What are the odds? Bet365 made a £72million loss last year, while the boss Denise Coates made £271million in pay and dividends.

Ms Coates, Britain’s richest women and best-paid boss, was pulling in the equivalent of £742,000 a day as her total earnings since 2014 hit £2.3billion.

Ms Coates, whose fortune is now estimated at £6.2billion, set up Bet365 from a portable cabin in a car park in Stoke-on-Trent, Staffs, in 2000. She is now listed among the UK’s biggest tax payers, she and her family estimated to have paid £460.2million into the Exchequer last year.
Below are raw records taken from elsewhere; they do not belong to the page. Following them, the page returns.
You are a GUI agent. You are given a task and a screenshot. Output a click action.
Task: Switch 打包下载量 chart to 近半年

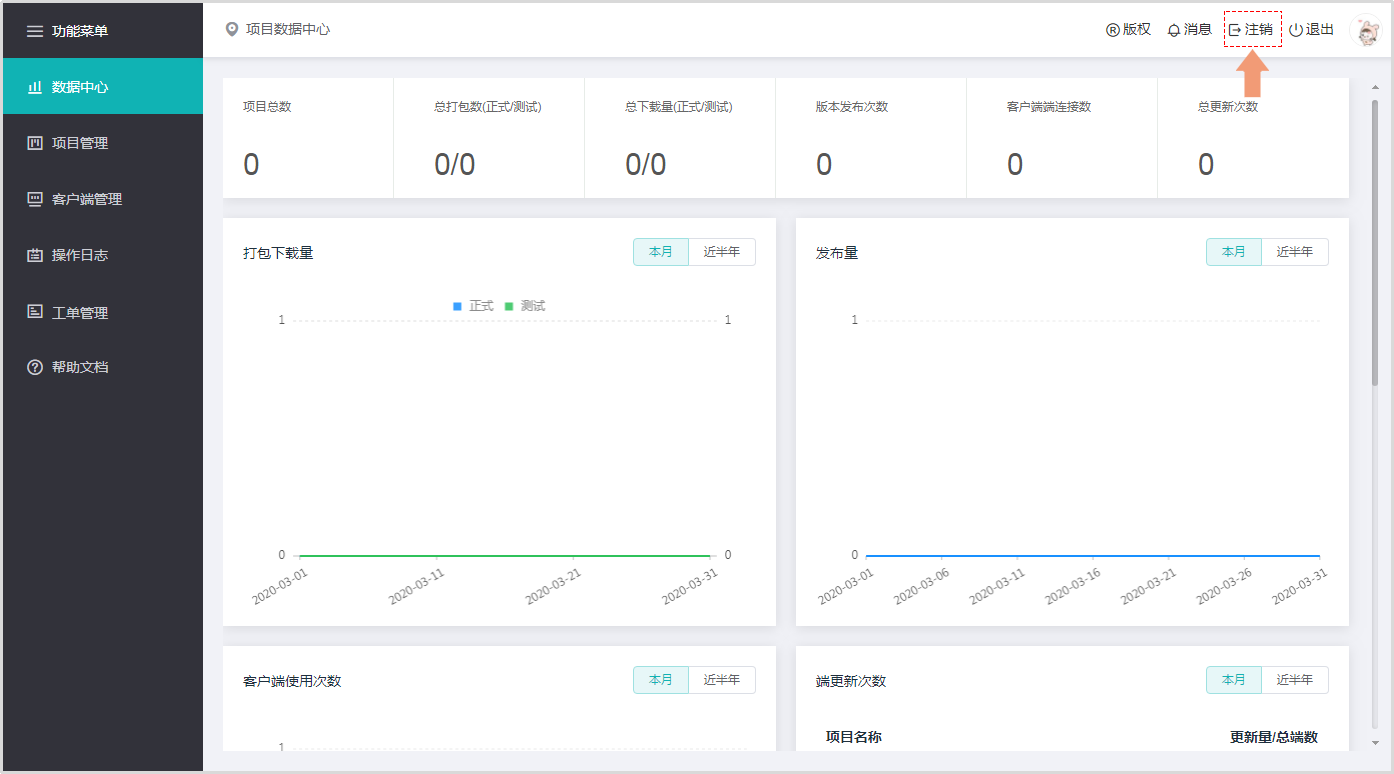721,252
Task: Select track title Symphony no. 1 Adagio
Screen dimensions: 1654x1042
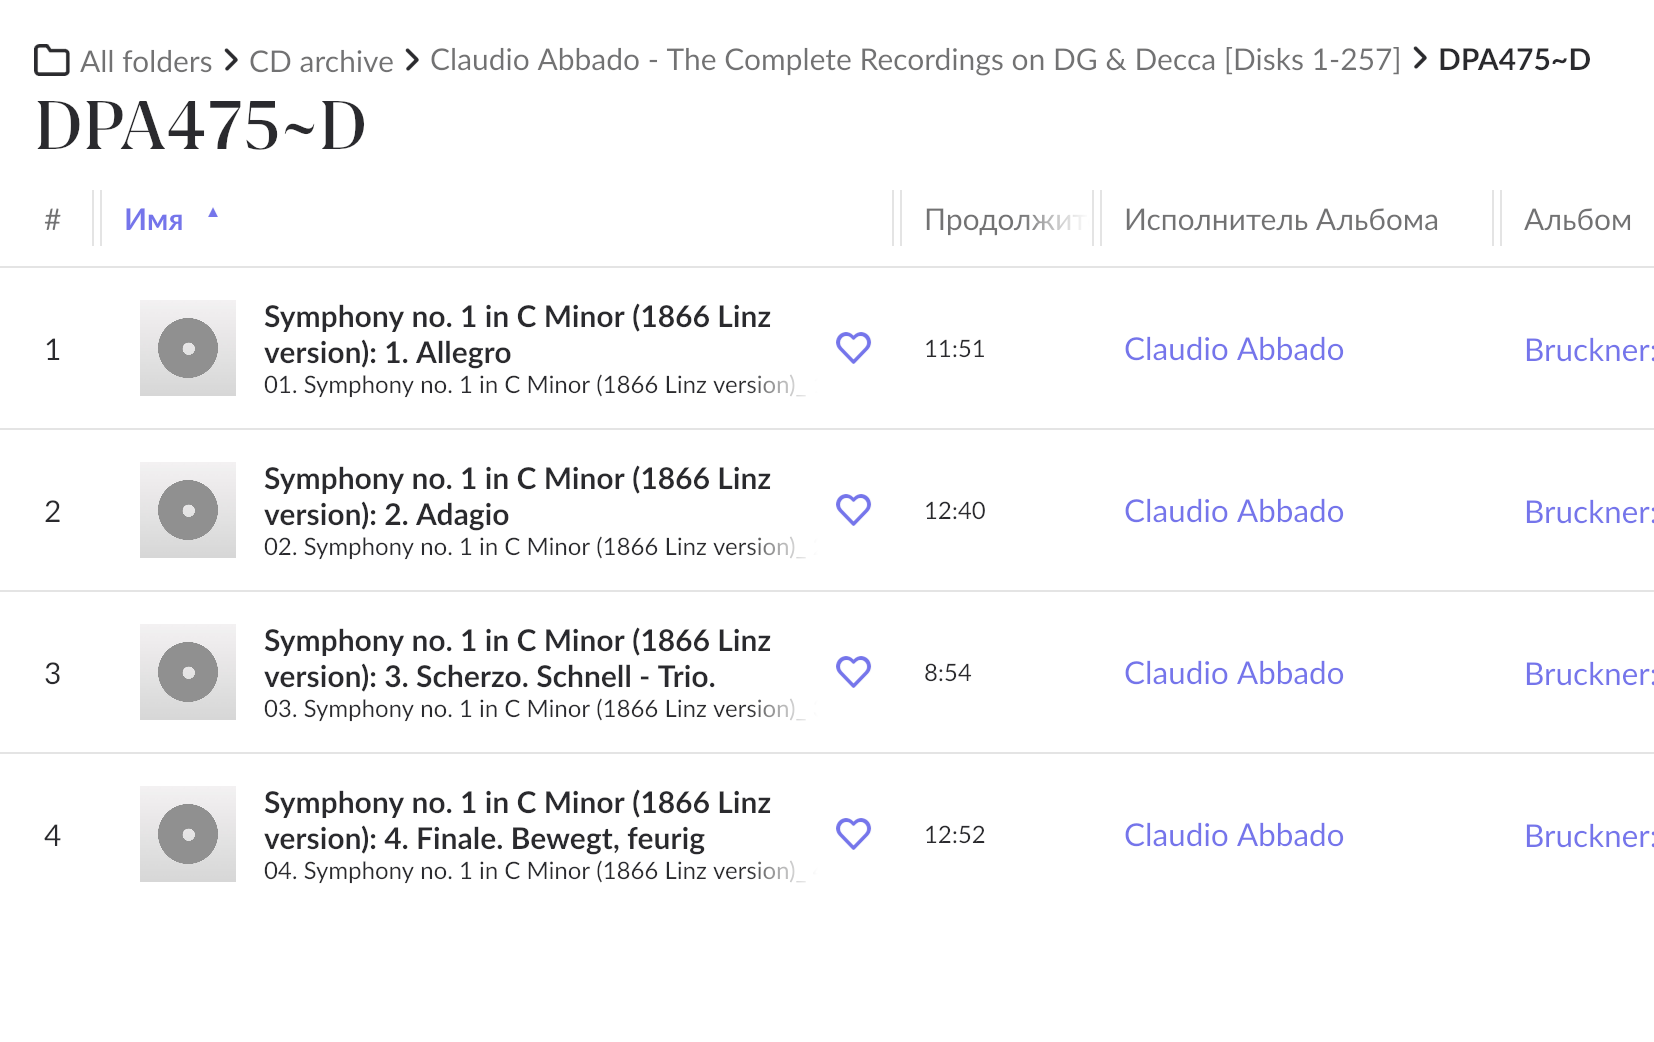Action: tap(517, 496)
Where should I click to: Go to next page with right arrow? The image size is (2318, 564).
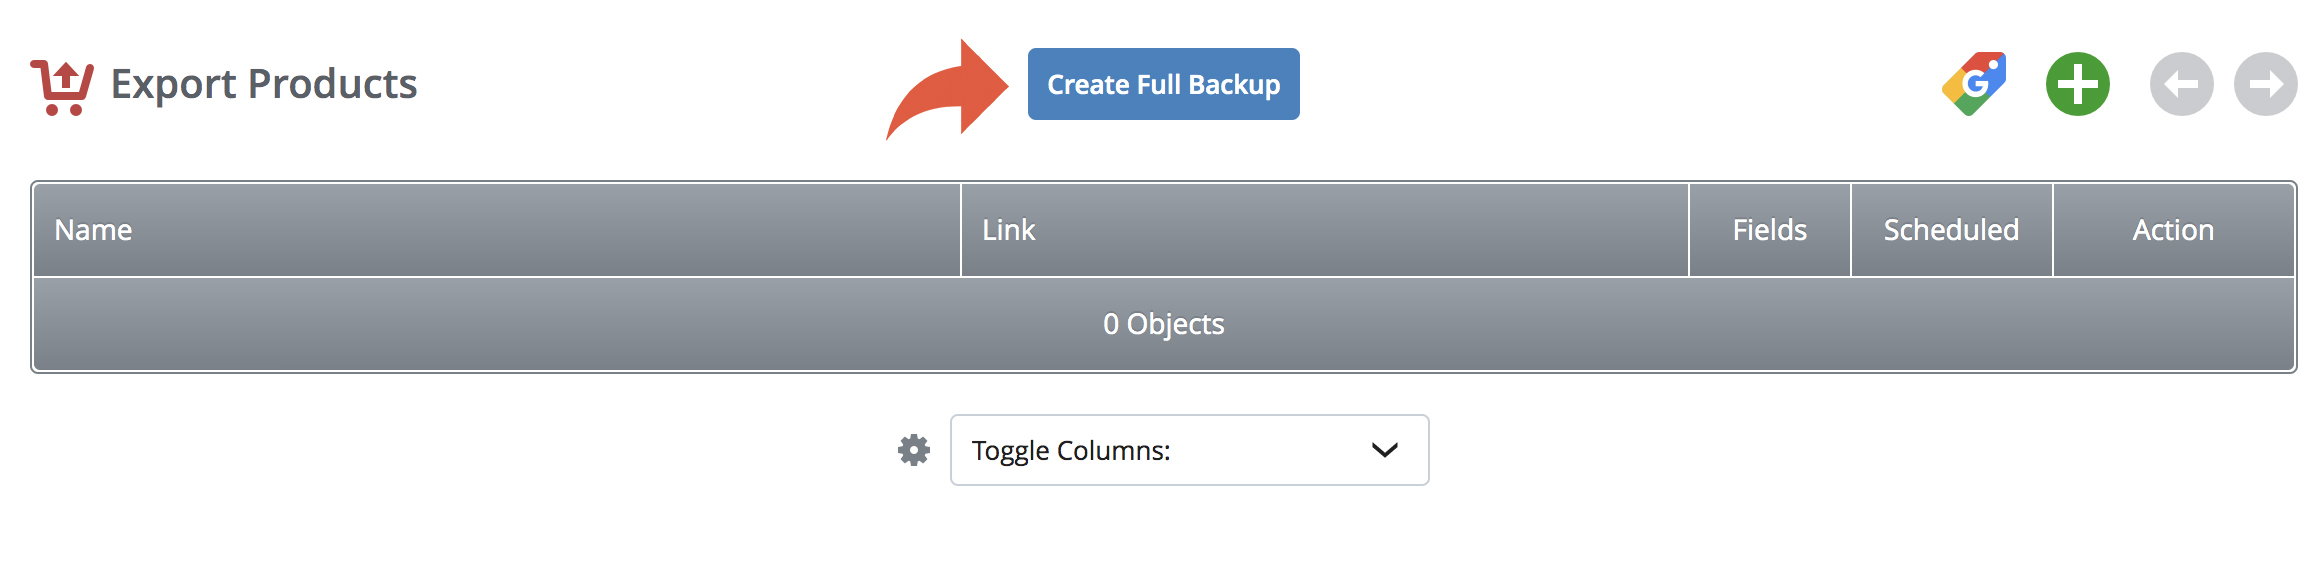tap(2266, 84)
Bet365 said it also gave £100million last year to the Denise Coates Foundation. The charity’s latest accounts show it had committed to £11million of grants and donations during the year. Bet365 made an annual loss of £72.6m, from a £49.8m profit the previous year. The swing into the red was fuelled by expansion abroad and losses at Stoke City Football Club, which it owns.

Think tank the High Pay Centre said that Ms Coates’ bumper pay package was not fair or appropriate. Luke Hildyard, its executive director, said: “People deserve to be rewarded for innovation and success, but there’s a question of what’s sensible and proportionate. Nobody becomes a multi-billionaire in isolation from wider society.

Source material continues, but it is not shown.